FAST-Forward data support 1-week adjuvant breast radiotherapy schedule

In Clinical Studies News by Barbara Jacoby

By: Shreeya Nanda


A phase 3 trial has demonstrated the noninferiority of two five-fraction adjuvant radiotherapy schedules delivered over a week to the standard 15-fraction schedule given over 3 weeks for early-stage breast cancer with regard to local control.

The five-fraction regimen delivering 26 Gy of radiation, but not the one delivering 27 Gy, was also comparable to the standard of care in terms of normal tissue effects.

The researchers note that “[b]eyond its safety and effectiveness, the 26 Gy FAST-Forward schedule is convenient and substantially less expensive for patients and for health services.”

And they say: “The consistency of FAST-Forward results with earlier hypofractionation trials supports the adoption of 26 Gy in five daily fractions as a new standard for women with operable breast cancer requiring adjuvant radiotherapy to partial or whole breast.”

Writing in a commentary accompanying the research published in The Lancet, Antonin Levy and Sofia Rivera (both from Institut Gustave-Roussy in Villejuif, France) say that they “concur with the authors that 26 Gy in five fractions over 1 week might be changing practice for low-risk patients with breast cancer who have had surgery, but long-term disease outcomes and subset analyses are eagerly awaited.”

In the trial, individuals who underwent breast-conserving surgery or mastectomy for invasive breast carcinoma (pT1–3, pN0–1, M0) were randomly assigned to receive hypofractionated radiotherapy to the whole breast or chest wall at doses of 26 or 27 Gy in five fractions over 1 week or 40 Gy in 15 fractions over a 3-week period.

After a median 71.5 months of follow-up, the cumulative incidence of ipsilateral breast tumor relapse at 5 years was 1.4% for the 1368 patients in the 26 Gy group, 1.7% for the 1367 patients in the 27 Gy group, and 2.1% for the 1361 patients in the 40 Gy group.
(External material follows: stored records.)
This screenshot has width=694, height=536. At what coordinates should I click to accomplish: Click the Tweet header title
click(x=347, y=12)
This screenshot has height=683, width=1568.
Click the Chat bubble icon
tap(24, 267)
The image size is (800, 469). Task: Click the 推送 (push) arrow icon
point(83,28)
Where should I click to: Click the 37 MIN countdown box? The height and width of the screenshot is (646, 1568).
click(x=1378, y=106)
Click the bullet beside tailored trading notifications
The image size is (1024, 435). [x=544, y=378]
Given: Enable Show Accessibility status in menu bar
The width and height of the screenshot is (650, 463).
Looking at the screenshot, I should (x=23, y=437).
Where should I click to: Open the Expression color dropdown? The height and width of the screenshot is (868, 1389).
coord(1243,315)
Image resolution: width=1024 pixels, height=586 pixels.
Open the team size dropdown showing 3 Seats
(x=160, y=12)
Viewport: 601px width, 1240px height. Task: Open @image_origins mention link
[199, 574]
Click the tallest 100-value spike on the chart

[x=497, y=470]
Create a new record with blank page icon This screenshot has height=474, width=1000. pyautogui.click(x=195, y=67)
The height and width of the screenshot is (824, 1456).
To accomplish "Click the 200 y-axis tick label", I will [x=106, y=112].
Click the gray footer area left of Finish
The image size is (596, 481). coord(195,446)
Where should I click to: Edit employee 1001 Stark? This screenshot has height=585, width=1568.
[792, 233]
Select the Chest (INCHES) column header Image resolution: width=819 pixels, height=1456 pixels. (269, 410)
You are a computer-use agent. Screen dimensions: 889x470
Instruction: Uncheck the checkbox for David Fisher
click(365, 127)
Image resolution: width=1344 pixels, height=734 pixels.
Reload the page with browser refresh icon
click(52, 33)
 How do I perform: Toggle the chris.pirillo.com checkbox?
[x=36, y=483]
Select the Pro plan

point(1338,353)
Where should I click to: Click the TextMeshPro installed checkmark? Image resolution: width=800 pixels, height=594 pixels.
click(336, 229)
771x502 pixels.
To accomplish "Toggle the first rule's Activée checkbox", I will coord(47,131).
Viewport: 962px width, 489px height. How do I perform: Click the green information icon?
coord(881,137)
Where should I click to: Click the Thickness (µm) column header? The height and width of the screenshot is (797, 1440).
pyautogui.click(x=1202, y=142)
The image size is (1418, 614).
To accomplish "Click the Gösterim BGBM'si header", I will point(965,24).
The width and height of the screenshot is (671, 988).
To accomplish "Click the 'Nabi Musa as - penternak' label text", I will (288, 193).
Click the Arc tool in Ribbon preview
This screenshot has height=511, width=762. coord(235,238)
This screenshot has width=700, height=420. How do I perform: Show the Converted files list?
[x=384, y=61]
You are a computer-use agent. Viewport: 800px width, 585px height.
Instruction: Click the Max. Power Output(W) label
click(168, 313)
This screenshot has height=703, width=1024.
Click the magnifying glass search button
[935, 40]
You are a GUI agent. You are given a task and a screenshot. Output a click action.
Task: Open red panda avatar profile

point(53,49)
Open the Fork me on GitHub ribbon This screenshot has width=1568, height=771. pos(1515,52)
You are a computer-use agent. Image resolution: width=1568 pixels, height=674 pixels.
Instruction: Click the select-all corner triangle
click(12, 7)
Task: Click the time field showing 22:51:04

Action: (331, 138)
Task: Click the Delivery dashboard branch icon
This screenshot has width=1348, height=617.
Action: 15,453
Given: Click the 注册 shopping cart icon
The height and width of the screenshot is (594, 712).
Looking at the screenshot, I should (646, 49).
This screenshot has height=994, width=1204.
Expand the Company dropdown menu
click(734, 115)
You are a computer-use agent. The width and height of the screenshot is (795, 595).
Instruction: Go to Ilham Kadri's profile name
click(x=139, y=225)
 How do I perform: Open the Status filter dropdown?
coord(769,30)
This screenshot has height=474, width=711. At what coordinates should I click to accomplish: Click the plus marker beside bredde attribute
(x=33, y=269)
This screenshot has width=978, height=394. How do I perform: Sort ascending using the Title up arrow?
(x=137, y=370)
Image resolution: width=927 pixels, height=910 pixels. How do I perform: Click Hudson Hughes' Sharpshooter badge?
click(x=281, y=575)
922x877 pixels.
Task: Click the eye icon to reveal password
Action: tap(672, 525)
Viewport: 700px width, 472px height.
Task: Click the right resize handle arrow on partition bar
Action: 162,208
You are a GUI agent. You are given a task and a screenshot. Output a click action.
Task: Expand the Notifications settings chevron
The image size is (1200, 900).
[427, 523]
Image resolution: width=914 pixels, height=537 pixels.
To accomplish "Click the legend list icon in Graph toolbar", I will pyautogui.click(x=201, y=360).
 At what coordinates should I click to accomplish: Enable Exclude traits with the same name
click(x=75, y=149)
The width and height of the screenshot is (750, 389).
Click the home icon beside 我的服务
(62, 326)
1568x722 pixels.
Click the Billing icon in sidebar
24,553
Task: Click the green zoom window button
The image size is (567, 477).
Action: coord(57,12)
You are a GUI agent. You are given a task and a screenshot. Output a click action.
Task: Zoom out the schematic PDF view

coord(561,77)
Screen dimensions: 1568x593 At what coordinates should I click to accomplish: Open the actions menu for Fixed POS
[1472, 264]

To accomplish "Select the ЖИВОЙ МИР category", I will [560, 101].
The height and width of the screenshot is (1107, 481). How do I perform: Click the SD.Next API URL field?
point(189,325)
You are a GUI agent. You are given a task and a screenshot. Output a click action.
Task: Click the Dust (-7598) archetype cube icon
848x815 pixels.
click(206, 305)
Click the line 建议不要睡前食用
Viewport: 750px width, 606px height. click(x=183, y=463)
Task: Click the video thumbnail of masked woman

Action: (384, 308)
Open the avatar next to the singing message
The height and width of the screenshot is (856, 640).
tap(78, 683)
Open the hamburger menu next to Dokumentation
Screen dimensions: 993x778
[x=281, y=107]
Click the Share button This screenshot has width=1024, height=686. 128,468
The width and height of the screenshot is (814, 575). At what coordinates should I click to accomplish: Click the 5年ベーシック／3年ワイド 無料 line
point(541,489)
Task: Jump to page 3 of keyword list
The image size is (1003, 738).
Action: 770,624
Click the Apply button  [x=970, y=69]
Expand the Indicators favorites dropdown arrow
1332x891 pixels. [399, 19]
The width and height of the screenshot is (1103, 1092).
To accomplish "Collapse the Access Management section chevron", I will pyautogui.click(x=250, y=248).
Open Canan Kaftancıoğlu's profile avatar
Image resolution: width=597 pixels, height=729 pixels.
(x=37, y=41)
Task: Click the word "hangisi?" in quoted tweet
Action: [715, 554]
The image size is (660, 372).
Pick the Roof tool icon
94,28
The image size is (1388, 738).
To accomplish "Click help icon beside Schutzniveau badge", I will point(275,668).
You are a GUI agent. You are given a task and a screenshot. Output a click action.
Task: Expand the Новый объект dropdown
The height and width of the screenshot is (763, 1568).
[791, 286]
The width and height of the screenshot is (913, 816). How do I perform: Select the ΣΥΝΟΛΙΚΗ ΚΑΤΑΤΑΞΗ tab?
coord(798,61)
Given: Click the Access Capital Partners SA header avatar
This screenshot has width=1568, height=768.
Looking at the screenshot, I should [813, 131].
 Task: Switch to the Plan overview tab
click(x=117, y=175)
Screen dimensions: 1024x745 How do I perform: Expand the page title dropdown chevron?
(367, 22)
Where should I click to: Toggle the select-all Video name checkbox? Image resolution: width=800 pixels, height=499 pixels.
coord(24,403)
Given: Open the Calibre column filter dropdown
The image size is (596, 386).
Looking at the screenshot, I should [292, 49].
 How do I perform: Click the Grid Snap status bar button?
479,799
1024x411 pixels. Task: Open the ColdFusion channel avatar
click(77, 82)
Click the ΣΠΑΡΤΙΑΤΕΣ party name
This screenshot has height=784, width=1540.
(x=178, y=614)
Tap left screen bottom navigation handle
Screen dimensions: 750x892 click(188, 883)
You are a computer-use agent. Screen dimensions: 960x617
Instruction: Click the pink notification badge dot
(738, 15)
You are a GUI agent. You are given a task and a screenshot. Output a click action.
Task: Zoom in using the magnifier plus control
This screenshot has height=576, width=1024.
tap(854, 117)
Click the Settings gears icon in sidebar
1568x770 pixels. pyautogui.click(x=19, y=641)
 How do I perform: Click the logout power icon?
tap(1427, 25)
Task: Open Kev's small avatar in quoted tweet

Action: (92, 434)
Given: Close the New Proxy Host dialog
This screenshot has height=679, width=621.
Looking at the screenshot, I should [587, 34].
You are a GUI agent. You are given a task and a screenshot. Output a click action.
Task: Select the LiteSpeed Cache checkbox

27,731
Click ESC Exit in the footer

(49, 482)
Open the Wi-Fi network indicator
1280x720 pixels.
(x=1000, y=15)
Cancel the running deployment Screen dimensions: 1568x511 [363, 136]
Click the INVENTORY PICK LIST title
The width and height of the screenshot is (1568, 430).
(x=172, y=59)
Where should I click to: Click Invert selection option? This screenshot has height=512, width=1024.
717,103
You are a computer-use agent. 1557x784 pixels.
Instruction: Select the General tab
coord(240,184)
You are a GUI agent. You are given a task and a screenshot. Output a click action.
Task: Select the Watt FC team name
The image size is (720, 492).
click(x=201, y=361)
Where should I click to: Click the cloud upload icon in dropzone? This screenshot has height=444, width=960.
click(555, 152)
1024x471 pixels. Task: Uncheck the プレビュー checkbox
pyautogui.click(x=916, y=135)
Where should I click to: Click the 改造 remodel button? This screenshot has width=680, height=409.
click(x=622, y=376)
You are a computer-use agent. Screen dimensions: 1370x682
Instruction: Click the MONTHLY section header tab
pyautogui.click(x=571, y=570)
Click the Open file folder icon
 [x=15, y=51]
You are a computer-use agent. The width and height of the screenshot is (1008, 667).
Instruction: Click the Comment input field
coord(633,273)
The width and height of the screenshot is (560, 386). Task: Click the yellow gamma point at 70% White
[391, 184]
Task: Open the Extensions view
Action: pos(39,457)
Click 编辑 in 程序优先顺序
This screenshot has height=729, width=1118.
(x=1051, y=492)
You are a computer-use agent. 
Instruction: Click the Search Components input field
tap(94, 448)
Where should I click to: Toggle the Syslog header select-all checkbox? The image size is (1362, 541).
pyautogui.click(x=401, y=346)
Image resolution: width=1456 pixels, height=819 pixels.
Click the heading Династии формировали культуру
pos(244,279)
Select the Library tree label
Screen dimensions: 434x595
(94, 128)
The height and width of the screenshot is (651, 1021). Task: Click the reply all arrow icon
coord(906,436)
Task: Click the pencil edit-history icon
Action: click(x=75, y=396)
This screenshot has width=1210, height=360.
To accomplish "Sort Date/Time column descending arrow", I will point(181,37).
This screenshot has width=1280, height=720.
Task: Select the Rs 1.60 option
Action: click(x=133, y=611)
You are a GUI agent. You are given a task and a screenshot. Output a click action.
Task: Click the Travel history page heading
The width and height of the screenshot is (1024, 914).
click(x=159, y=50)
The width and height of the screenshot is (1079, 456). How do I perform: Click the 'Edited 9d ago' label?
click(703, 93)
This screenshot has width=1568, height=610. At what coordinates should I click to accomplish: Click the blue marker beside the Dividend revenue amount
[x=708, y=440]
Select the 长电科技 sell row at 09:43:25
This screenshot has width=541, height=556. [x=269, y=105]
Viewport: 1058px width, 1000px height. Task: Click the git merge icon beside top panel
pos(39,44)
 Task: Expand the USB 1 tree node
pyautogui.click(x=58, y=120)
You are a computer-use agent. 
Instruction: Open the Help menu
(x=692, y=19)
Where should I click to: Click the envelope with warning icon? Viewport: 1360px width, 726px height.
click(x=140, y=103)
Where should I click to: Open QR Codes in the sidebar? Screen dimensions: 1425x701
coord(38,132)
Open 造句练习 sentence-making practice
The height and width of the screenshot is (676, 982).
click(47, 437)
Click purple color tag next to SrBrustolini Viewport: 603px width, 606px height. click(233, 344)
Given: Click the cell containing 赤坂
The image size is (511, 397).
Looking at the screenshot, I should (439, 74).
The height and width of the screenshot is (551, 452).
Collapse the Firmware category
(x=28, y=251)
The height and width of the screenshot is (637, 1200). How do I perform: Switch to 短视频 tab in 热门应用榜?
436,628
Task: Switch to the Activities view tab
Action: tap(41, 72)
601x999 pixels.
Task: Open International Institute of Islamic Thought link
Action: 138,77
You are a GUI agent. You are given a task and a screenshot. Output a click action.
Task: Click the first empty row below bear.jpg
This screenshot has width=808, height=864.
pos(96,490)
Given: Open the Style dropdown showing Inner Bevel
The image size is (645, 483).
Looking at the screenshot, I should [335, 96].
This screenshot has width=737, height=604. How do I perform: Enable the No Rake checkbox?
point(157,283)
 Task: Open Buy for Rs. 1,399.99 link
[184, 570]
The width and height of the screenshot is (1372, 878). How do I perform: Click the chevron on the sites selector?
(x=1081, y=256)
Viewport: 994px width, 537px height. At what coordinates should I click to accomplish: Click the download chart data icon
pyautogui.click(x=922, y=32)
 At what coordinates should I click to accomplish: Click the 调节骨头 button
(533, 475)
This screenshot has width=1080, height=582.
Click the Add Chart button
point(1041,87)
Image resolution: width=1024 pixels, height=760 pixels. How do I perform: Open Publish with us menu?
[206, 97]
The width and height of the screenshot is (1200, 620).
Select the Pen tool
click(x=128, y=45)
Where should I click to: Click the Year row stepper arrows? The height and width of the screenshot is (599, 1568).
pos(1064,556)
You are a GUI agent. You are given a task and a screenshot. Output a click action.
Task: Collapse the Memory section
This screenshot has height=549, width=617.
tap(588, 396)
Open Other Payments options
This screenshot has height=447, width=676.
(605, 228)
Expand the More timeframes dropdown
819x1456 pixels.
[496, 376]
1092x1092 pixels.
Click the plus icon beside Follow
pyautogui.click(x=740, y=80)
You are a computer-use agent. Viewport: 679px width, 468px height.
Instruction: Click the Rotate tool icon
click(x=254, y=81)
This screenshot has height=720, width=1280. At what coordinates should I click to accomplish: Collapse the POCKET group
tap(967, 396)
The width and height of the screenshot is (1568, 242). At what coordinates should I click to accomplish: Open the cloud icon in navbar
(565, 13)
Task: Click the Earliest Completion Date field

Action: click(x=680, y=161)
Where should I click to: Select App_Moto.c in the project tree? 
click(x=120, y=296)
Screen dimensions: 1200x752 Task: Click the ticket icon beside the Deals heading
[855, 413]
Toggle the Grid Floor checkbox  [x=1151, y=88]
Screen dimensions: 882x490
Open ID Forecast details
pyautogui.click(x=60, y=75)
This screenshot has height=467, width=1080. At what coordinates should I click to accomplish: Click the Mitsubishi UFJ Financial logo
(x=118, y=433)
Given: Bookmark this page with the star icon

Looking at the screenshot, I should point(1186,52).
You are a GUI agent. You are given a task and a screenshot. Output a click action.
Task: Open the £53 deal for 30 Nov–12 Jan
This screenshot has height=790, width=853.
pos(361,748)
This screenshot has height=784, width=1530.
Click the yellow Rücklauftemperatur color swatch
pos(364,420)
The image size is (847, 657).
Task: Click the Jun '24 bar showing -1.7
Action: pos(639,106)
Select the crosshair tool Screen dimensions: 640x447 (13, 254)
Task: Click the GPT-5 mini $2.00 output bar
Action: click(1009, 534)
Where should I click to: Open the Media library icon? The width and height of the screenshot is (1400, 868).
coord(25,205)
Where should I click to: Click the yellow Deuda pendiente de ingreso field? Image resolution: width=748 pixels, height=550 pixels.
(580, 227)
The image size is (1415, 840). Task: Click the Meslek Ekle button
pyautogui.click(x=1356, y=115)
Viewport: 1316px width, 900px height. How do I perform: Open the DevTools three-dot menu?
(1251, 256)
This equated to an absolute difference of –0.7% and –0.3% for the 26 and 27 Gy treatment arms, respectively, versus the control 40 Gy arm.

“The upper confidence limits excluded an increase in ipsilateral breast tumour relapse of 1.6% or more so noninferiority can be claimed for both five-fraction schedules compared with 40 Gy in 15 fractions,” say Adrian Murray Brunt (The Institute of Cancer Research, Sutton, UK) and fellow investigators.

Other outcomes, including locoregional and distant relapse as well as disease-free and overall survival, were also comparable between the two five-fraction schedules and the control schedule.

At the 5-year mark, moderate or marked normal tissue effects as assessed by clinicians occurred in 11.9% of patients in the 26 Gy group, 15.4% of those in the 27 Gy group, and 9.9% of those in the 40 Gy group, where the difference between the 27 and 40 Gy schedules was significant.

Longitudinal analysis of such adverse events also showed significant differences between the 27 and 40 Gy groups, but not between the 26 and 47 Gy groups, with similar findings for all but one of the individual events.

The incidence of breast appearance changes and of increased hardness or firmness of the breast as judged by patients over the follow-up period was significantly higher with the 27 versus 40 Gy schedule, but the groups were comparable in terms of changes in breast size and skin appearance. And there were no significant differences between the 26 and 40 Gy groups for any of these patient-reported outcomes.

Further highlighting the benefits of the shorter schedules, the commentators say: “During the coronavirus disease 2019 (COVID-19) pandemic, hypofractionation could restrict the exposure of health-care professionals and patients to COVID-19.

“In this context, a schedule of 26 Gy in five fractions has been endorsed by an international panel of experts.”